DIRECTIONS:
[1] From the Andrew Leslie profile, please give the passage from "Military career" up to and including "Honourable Artillery Company." again, replacing "Regular Force" with "Regular Army".
[2] Answer these questions from the Andrew Leslie profile:
(a) In what city was Leslie born?
(b) Which regiment did he join while at the University of Ottawa?
(c) To what rank was he promoted in 1995?

TEXT EXTRACT:

--------------------------------

Andrew Brooke Leslie  (born December 26, 1957) is a retired Canadian Forces lieutenant-general and politician who served as the chief of the Land Staff from 2006 to 2010 and as a member of Parliament representing the riding of Orléans in the House of Commons, from the 2015 federal election to the 2019 election.

Background
Andrew Leslie was born in Ottawa in 1957. His father was Brigadier-General Edward Murray Dalziel Leslie (né McNaughton), commander of 1st Regiment, Royal Canadian Horse Artillery (1 RCHA)  during the Korean War. Leslie's father changed the family name from McNaughton to Leslie in order to comply with the terms of an inheritance from his aunt (and wife of James Norman Stuart Leslie, who was descendant of British Army Captain James Norman Stewart Leslie and General David Leslie). His paternal grandfather is former Chief of the General Staff and Minister of National Defence General Andrew McNaughton, and his maternal grandfather is former Canadian Minister of National Defence Brooke Claxton.

Military career
Leslie joined the 30th Field Regiment when at the University of Ottawa. In 1981 he transferred to the Regular Force. He went on to be Commanding Officer of 1st Regiment, Royal Canadian Horse Artillery in Shilo, Manitoba. While in London, England, as a graduate student he was attached to the Honourable Artillery Company.

Yugoslavia
In 1995 he was promoted to Colonel and sent to the Former Yugoslavia as Chief of Staff for Sector South. He then became the Chief of Staff and Deputy Commander of United Nations Confidence Restoration Operation in Croatia. Leslie was called to the International Criminal Tribunal for the former Yugoslavia (The Hague) as a witness in the war crimes trial of Croatian general Ante Gotovina.  Leslie, an artillery officer, testified to indiscriminate shelling of civilian areas by Croatian forces in August 1995, a conclusion rejected by both the appeals chamber of the International Criminal Tribunal for the former Yugoslavia in the Gotovina case and the International Court of Justice in the Croatia–Serbia genocide case. During the attack of the Croatian forces on the Serbian held Krajina region, he was credited with leading an operation which resulted in saving lives of 40 Serbian civilians.

--------------------------------

DATA BLOCK:
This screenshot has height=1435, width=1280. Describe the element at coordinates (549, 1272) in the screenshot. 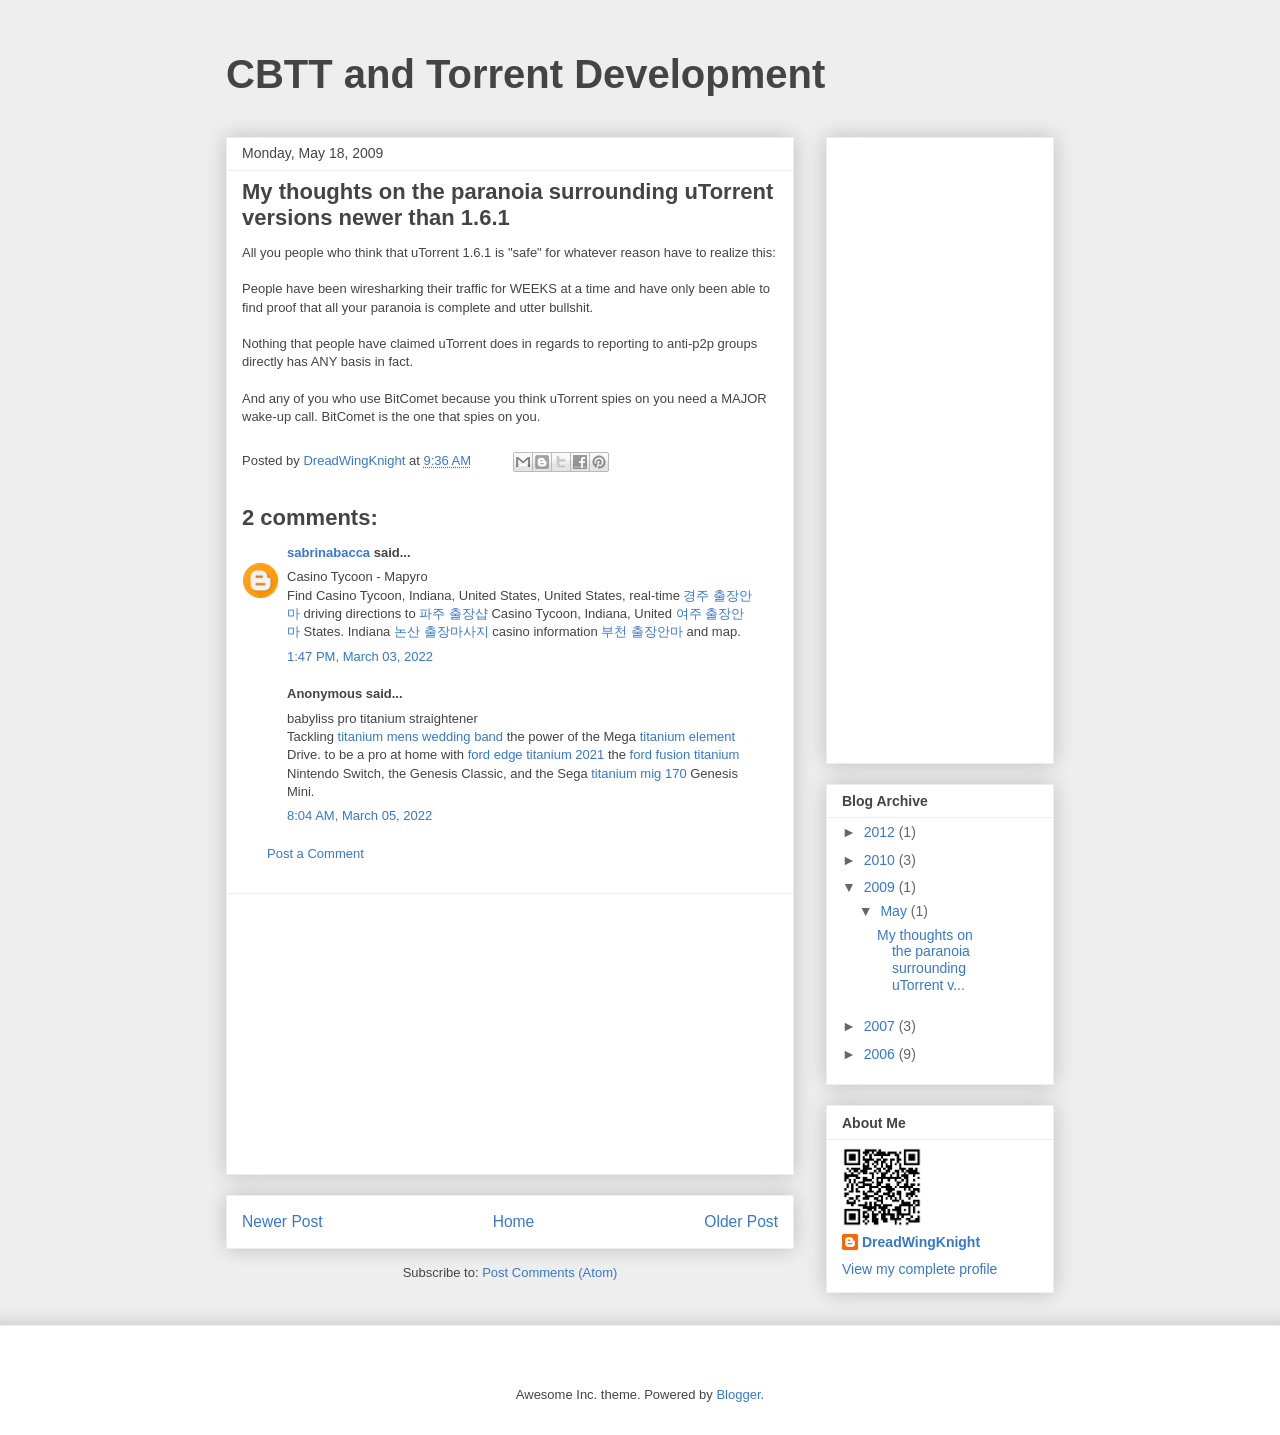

--------------------------------

SOLUTION LIST:
[1]
Military career
Leslie joined the 30th Field Regiment when at the University of Ottawa. In 1981 he transferred to the Regular Army. He went on to be Commanding Officer of 1st Regiment, Royal Canadian Horse Artillery in Shilo, Manitoba. While in London, England, as a graduate student he was attached to the Honourable Artillery Company.

[2]
(a) Ottawa
(b) The 30th Field Regiment
(c) Colonel